Segment Start: Entries shown

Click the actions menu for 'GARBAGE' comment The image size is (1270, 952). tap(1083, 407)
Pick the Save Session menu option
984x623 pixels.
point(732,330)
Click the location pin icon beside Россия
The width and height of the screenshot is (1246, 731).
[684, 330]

Segment End: Entries shown

- What the task asks
Could you restate every record above word for word?

- Result of the exercise
Click the actions menu for 'GARBAGE' comment The image size is (1270, 952). tap(1083, 407)
Pick the Save Session menu option
984x623 pixels.
point(732,330)
Click the location pin icon beside Россия
The width and height of the screenshot is (1246, 731).
[684, 330]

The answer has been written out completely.